Source connections are authenticated instances of sources that sync data into collections. They represent the actual link between external platforms and your Airweave collections.
What is a Source Connection?
A source connection is a configured, authenticated instance of a source. It includes:
Credentials for accessing the external platform
Configuration specifying what data to sync
Sync schedule for automatic data updates
Sync history tracking jobs and their status
For example, a GitHub source connection might be configured to sync the airweave-ai/airweave repository on the main branch, with a daily sync schedule.
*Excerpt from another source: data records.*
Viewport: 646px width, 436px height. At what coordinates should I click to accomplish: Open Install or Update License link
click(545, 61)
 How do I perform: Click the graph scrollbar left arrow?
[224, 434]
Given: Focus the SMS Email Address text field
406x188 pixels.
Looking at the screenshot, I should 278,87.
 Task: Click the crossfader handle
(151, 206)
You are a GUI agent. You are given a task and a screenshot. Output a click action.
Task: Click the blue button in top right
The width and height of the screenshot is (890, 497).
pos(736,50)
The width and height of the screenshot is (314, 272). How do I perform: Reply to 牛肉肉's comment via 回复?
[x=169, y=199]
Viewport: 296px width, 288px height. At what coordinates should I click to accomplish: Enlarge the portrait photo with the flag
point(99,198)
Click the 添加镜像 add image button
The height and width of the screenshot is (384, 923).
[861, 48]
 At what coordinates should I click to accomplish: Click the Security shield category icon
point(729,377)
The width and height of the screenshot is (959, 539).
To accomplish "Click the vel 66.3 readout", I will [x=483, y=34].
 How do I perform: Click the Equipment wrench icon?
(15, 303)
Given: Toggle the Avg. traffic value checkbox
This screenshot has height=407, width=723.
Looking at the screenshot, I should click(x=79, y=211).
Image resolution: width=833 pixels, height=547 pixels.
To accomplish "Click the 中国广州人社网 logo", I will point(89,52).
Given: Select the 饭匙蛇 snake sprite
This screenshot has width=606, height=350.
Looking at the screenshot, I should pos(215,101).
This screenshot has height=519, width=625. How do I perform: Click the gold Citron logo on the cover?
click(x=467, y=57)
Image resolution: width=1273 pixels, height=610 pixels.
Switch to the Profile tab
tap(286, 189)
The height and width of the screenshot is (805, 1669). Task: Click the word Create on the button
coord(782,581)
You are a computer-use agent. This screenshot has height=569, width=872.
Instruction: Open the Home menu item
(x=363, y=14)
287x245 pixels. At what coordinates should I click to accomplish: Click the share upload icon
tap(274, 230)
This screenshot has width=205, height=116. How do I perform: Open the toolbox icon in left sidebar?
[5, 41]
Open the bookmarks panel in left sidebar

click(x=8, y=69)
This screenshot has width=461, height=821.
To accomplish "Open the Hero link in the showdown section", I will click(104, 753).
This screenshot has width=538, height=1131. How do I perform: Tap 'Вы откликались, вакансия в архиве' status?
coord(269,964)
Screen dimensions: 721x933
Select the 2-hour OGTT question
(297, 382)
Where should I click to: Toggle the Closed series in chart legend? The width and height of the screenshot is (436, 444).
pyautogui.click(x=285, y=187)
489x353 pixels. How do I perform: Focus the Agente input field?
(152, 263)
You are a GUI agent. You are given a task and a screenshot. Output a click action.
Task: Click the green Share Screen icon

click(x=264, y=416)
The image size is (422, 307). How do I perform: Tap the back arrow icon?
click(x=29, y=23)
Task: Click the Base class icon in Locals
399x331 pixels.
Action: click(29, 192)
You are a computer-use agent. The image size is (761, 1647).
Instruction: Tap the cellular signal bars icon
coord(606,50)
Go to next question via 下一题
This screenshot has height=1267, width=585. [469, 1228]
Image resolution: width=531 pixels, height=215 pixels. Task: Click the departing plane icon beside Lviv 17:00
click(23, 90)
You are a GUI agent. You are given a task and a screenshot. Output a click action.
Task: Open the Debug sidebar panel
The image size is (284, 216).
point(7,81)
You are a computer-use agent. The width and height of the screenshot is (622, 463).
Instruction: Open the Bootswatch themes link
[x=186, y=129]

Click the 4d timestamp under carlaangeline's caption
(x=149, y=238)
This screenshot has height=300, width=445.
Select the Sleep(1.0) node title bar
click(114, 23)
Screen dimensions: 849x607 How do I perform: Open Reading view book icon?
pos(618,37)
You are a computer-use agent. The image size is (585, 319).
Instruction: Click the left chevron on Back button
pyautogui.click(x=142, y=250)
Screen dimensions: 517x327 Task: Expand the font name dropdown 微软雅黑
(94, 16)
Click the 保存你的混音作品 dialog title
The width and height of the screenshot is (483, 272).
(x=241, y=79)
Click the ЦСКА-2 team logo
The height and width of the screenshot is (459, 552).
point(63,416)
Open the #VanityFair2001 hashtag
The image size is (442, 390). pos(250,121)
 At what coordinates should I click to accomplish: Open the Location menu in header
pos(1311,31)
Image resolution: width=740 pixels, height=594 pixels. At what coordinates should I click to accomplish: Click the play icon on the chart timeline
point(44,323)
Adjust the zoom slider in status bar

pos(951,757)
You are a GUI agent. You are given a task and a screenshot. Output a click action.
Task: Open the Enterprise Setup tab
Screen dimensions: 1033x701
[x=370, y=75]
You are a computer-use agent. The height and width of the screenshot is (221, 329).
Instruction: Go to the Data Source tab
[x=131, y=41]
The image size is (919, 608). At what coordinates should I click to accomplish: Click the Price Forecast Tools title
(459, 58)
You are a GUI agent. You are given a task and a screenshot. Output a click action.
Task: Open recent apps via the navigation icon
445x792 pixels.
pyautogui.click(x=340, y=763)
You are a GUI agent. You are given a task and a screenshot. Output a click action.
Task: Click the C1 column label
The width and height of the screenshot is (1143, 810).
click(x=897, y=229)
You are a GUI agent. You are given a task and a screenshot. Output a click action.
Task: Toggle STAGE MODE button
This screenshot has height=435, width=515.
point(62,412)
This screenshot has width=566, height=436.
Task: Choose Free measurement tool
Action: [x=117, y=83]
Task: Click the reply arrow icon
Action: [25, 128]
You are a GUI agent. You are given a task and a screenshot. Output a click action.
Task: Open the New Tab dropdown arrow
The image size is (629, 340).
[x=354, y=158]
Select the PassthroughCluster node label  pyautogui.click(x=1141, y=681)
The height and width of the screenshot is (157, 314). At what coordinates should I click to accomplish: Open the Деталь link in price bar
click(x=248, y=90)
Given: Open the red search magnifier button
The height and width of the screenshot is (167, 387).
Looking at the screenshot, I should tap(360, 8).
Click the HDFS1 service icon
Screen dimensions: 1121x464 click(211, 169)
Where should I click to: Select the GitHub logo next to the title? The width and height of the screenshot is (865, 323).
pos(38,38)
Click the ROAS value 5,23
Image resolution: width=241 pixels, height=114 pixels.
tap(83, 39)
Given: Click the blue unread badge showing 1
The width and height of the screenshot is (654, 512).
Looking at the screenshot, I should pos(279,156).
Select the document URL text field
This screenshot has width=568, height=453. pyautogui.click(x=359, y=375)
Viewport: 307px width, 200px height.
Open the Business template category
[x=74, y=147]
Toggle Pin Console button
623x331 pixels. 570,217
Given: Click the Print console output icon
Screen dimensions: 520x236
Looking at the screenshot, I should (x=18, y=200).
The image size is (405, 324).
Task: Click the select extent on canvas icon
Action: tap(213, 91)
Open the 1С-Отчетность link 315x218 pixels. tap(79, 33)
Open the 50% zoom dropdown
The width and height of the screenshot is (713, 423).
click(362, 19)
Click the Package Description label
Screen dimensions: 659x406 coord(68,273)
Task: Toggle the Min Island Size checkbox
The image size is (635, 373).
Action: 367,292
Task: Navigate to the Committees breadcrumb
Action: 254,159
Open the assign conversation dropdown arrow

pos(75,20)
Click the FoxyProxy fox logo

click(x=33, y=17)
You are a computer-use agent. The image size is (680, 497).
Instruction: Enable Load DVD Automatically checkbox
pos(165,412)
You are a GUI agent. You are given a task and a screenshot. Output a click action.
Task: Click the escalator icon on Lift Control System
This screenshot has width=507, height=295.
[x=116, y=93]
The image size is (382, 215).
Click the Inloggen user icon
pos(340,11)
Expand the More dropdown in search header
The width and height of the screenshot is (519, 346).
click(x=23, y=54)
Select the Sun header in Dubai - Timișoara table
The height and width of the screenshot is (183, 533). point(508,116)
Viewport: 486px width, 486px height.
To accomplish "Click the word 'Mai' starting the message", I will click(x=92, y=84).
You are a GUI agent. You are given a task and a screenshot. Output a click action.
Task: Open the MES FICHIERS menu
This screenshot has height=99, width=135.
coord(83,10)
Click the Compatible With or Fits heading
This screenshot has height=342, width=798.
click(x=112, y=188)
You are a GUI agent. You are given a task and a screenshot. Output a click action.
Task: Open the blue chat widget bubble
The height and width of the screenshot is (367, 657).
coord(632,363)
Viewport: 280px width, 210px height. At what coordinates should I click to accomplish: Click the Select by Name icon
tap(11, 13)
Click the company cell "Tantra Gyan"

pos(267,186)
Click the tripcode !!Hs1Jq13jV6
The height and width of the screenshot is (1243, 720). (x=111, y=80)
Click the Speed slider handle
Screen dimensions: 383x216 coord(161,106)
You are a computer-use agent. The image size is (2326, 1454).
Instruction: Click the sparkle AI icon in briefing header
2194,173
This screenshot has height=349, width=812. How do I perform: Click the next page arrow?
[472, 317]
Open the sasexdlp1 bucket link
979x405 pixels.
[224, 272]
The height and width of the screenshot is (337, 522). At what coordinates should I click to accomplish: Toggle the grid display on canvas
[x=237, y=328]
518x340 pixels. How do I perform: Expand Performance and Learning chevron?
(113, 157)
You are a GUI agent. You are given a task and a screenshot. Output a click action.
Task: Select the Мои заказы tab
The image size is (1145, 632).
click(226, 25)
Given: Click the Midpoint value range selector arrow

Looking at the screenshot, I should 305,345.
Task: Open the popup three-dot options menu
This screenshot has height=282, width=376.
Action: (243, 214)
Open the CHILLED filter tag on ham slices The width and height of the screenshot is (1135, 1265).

Creating Source Connections
The authentication method determines the creation flow. Airweave supports four authentication methods:
Direct Authentication
Provide credentials (API key, token) directly. The connection is created immediately and ready to sync.
curl -X POST https://api.airweave.ai/v1/source-connections \
-H "Authorization: Bearer $AIRWEAVE_API_KEY " \
-H "Content-Type: application/json" \
-d '{
"name": "Airweave Docs Repo",
"short_name": "github",
"readable_collection_id": "technical-docs-a8x2k",
"config": {
"repo_name": "airweave-ai/airweave",
"branch": "main"
},
"auth": {
"direct": {
"credentials": {
"personal_access_token": "ghp_abc123..."
}
}
},
"sync_immediately": true
}'
OAuth Browser Flow
Authenticate users via browser redirect. Returns a connection with an auth_url to redirect users for authentication.
import airweave
client = airweave.Client( api_key = "your-api-key" )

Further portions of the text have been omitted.